You see, hermits evangelize precisely by becoming whole and holy in their hermitages and thus witnessing to the fact that every human being, no matter how poor, is called to and can attain the same authentic humanity. We say that God completes us, that God alone is sufficient for us. I think this is what Merton was speaking of when he said (paraphrase) "the primary duty of the hermit is to live in (his) hermitage without pretense in a fundamental peace (and joy)," or, that the hermit makes "fundamental claims about nature and grace" which truly gives hope to others. What Merton saw, and I think what every authentic hermit sees is that his "apostolate" was exercised precisely within the hermitage. We are sent forth (made apostles) to proclaim the Good News with our lives, but the place within which that apostolate always occurs is the hermitage through  "stricter separation from the world," and "the silence of solitude" lived and achieved there. The Church is entrusted with this vocation and is responsible for sending hermits forth into their hermitages because she believes profoundly that commissioning hermits paradoxically advances the proclamation of the Gospel in our world.

I think it is relatively easy to substitute selfishness for the unselfishness of the authentic eremitical vocation. While people are free to choose lay eremitical life, it is easier to do so selfishly when hermits are not charged (commissioned) by the church with the mission canonical hermits are charged with, when, that is, someone simply chooses solitude as the environment in which they will live their lives. Whether true or not, this choice usually seems at least somewhat selfish to those looking at the hermit's life unless there are mitigating circumstances which make solitude a necessary context for living a life of wholeness and holiness. Here is one place admission to canonical standing helps clarify the motivation and meaning of the hermit's solitude. Moreover, since the external trappings are mainly the same for each one these do not clarify whether the life lived is essentially selfish or not;  thus too, determining selfishness and unselfishness is part of what makes discernment and formation both critical, difficult, and relatively time consuming. Over time the Church will see that the hermit's life is lived for God and for others, and that the hermit will persevere in the sacrifices needed in order to do this in "the silence of solitude" or she will find that the hermit is not called to eremitical life. The Church will find that she is meant to mediate God's own "sending" or missioning a person into stricter separation from the world and the silence of solitude, or she is not.

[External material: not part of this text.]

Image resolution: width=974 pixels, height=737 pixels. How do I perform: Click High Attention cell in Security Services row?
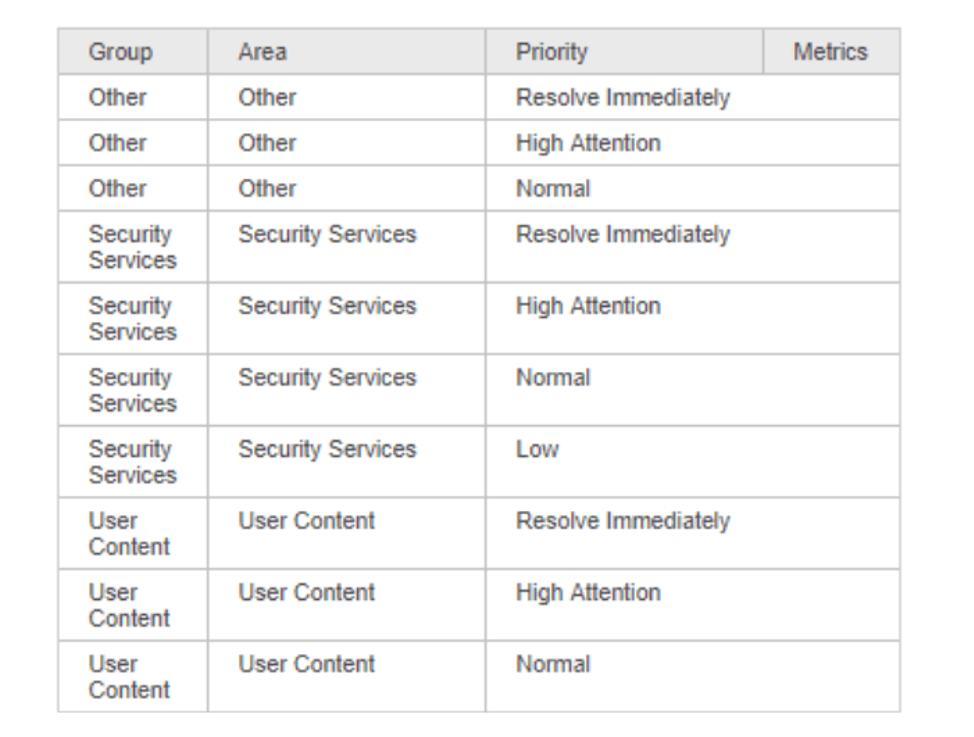tap(693, 318)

Certain things will be evident in the life of eremitical authenticity: faithfulness to one's Rule, perseverance in trust in the God who alone is sufficient for us, growth in wholeness and holiness as one undertakes one's life of prayer, personal work, lectio, and study in silence and solitude.  One's love for God, for others and for oneself will also grow; personal healing and maturation will clearly be present in an ongoing way. The capacity to securely hold onto the foundational vision of the life as one negotiates legitimate ministerial claims upon one's time and energies will gradually be revealed and strengthened. A deep happiness at being oneself as a hermit which is not the same as the superficial happiness of getting one's own way or "doing one's own thing" will be increasingly evident, and one will be entirely comfortable with the sacrifices the vocation requires because the grace of the vocation is so much greater and important to and for others.

Although not quite on topic, let me say here that the profound sense some bishops and vicars have that this vocation should not be rushed into, that formation and discernment both take time (at least five years for initial formation and discernment) are right on target. (I would suggest at least five years mutual discernment is necessary before one can be admitted to temporary profession but that this is not long enough to admit to perpetual profession unless there is significant religious formation and life experience before beginning the pursuit of profession under c 603.) In any case, it is only over time that the motivation and sacrifices which are part and parcel of the vocation become truly clear to everyone involved in the processes of discernment and formation. One of these sacrifices is active ministry except on a very limited basis; at the same time the conviction that life in the hermitage itself is our apostolate is something we will come to see clearly only in time.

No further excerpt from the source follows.